TASK MATERIAL =>
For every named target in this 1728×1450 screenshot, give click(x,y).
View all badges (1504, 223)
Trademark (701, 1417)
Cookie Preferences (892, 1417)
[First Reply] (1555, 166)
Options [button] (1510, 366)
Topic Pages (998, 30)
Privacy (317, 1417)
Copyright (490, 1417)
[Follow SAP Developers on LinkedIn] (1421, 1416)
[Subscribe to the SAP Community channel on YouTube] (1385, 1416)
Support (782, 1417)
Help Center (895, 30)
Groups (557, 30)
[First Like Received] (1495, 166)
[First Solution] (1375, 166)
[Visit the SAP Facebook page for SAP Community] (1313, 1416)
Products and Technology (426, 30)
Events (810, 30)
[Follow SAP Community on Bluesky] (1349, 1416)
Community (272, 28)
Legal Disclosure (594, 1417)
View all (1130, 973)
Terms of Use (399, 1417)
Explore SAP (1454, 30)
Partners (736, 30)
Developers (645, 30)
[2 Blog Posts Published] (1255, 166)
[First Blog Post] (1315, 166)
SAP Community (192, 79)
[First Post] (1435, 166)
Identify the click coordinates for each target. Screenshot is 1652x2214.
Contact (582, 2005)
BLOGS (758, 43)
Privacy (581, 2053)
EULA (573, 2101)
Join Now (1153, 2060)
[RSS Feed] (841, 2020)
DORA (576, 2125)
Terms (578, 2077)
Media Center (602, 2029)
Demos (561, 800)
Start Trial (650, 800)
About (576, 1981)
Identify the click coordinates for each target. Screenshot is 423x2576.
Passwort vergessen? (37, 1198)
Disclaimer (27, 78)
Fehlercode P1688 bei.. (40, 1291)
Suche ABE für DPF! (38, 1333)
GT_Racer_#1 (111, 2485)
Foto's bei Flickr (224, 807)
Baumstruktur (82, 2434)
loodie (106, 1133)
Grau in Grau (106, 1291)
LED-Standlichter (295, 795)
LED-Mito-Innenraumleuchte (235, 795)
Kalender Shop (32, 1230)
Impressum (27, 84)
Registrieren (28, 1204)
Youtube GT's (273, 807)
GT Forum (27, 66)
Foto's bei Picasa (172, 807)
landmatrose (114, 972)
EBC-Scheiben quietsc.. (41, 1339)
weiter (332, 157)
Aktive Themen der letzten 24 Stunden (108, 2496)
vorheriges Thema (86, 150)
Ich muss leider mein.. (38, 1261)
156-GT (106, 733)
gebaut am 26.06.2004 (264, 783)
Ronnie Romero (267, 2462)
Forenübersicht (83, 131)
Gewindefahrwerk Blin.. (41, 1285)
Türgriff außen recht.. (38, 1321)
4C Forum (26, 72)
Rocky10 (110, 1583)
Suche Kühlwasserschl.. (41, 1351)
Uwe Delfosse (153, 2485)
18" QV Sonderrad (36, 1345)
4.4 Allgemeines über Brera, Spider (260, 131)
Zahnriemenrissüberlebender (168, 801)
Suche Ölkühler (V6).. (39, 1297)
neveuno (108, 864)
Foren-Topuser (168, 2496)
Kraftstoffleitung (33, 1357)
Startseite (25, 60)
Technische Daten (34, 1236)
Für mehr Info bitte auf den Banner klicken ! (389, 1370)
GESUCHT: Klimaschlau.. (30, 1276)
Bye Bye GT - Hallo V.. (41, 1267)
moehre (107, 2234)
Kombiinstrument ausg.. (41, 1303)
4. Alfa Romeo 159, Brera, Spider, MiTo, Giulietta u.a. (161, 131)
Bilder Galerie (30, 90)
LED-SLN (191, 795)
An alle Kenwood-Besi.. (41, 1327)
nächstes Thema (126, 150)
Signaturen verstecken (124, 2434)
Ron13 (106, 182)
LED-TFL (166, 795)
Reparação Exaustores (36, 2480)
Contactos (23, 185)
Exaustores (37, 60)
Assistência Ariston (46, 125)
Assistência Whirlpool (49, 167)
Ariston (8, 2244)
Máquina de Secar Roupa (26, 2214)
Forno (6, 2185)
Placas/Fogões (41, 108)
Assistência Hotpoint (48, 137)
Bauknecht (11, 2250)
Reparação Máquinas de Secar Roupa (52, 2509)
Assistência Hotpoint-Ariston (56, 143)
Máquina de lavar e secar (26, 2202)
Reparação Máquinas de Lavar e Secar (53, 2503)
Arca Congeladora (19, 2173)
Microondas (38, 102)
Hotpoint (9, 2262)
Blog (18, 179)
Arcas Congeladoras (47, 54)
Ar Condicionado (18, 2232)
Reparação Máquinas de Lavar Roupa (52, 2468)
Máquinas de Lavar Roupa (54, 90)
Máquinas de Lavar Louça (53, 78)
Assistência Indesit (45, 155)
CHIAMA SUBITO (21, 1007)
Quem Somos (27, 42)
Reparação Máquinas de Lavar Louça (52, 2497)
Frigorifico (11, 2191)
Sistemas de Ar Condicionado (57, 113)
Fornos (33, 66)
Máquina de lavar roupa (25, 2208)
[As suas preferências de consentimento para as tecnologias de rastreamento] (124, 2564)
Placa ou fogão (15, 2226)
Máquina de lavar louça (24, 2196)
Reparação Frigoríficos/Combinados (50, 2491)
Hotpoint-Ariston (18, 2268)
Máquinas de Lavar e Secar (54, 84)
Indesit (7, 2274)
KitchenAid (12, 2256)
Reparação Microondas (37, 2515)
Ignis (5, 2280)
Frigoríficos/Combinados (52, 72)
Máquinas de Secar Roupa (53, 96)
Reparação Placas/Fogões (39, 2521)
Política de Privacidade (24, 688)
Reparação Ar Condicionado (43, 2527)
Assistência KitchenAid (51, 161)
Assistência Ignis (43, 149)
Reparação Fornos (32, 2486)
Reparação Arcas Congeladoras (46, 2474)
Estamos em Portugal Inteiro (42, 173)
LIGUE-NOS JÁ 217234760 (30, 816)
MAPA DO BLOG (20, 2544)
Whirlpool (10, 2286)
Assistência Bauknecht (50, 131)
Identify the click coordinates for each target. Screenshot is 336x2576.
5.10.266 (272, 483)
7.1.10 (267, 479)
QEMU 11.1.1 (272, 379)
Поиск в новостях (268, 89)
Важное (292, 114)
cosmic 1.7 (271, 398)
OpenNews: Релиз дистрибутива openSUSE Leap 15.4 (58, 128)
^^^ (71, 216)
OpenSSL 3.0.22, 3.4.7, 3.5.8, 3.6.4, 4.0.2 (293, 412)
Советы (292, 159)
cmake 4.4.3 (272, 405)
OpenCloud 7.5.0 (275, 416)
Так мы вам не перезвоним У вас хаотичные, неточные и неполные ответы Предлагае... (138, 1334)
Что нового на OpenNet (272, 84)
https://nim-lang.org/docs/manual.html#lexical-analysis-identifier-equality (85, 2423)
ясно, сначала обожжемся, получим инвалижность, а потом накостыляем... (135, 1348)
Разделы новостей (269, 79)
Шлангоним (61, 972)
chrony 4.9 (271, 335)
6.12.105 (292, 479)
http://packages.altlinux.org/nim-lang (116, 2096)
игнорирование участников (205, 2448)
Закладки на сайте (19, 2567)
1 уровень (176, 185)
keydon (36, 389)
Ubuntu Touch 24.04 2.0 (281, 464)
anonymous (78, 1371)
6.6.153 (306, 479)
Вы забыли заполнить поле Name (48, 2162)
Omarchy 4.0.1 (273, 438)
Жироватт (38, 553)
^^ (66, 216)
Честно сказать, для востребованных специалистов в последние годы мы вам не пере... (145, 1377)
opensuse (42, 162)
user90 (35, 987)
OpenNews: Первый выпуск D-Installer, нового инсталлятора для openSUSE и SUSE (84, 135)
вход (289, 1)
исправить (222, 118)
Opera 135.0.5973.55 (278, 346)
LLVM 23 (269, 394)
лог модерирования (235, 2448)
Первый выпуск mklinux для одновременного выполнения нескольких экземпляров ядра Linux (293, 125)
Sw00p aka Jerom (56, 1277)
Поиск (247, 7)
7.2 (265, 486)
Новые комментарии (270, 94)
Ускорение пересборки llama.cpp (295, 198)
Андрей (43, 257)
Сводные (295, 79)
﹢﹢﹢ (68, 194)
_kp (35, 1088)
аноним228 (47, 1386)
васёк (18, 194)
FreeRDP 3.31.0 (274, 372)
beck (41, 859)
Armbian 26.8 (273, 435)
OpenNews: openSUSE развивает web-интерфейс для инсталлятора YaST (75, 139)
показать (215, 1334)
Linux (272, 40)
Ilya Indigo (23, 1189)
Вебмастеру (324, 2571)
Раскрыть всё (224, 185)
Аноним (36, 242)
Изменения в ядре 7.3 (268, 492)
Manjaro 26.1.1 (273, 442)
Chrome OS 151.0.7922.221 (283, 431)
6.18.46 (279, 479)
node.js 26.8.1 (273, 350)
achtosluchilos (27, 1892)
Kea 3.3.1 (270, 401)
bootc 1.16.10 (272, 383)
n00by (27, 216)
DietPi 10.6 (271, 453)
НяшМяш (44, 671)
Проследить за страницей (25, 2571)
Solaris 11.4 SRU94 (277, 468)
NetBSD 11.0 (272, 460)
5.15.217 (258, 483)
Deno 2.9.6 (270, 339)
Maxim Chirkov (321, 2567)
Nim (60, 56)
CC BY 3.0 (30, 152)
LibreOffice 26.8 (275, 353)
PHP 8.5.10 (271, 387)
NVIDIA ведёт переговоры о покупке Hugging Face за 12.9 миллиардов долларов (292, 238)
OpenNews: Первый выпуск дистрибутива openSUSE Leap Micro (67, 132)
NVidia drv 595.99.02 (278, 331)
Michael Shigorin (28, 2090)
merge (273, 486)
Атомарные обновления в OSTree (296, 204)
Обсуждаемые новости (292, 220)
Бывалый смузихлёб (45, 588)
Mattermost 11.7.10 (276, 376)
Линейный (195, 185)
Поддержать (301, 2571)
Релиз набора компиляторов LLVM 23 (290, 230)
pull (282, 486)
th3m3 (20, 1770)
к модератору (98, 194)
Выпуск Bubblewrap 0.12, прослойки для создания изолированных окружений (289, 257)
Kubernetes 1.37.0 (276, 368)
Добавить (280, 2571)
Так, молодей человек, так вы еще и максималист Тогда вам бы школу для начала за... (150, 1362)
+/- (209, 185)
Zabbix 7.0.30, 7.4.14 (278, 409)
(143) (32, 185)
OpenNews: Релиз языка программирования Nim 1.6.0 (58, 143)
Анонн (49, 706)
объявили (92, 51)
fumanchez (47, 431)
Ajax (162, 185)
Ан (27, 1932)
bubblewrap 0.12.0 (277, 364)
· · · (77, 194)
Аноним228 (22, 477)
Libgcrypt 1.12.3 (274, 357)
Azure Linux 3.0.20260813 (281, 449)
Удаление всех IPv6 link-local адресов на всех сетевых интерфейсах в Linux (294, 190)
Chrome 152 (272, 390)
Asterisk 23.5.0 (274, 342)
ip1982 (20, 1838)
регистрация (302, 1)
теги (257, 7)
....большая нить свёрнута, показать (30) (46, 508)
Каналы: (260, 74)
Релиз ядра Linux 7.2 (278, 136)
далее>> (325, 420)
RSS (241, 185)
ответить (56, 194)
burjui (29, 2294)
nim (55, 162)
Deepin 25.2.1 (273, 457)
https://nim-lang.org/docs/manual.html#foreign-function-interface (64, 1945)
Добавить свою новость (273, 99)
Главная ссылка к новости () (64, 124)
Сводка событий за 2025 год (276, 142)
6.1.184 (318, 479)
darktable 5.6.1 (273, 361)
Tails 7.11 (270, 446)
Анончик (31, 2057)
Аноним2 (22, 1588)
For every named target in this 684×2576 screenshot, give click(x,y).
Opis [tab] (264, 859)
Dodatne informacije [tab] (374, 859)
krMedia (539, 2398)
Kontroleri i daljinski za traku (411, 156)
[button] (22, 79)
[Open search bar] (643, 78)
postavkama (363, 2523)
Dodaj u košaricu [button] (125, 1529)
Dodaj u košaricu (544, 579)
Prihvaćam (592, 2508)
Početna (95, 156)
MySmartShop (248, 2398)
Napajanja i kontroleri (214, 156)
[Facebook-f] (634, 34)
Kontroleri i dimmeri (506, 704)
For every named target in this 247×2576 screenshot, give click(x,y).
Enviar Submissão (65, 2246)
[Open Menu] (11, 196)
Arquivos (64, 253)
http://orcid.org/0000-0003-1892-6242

WHAT YOU SHOULD DO =>
Take the entries above and copy them exactly from the first line through the line with "Community (272, 28)"; leave out every line after it.

WORKED SOLUTION =>
For every named target in this 1728×1450 screenshot, give click(x,y).
View all badges (1504, 223)
Trademark (701, 1417)
Cookie Preferences (892, 1417)
[First Reply] (1555, 166)
Options [button] (1510, 366)
Topic Pages (998, 30)
Privacy (317, 1417)
Copyright (490, 1417)
[Follow SAP Developers on LinkedIn] (1421, 1416)
[Subscribe to the SAP Community channel on YouTube] (1385, 1416)
Support (782, 1417)
Help Center (895, 30)
Groups (557, 30)
[First Like Received] (1495, 166)
[First Solution] (1375, 166)
[Visit the SAP Facebook page for SAP Community] (1313, 1416)
Products and Technology (426, 30)
Events (810, 30)
[Follow SAP Community on Bluesky] (1349, 1416)
Community (272, 28)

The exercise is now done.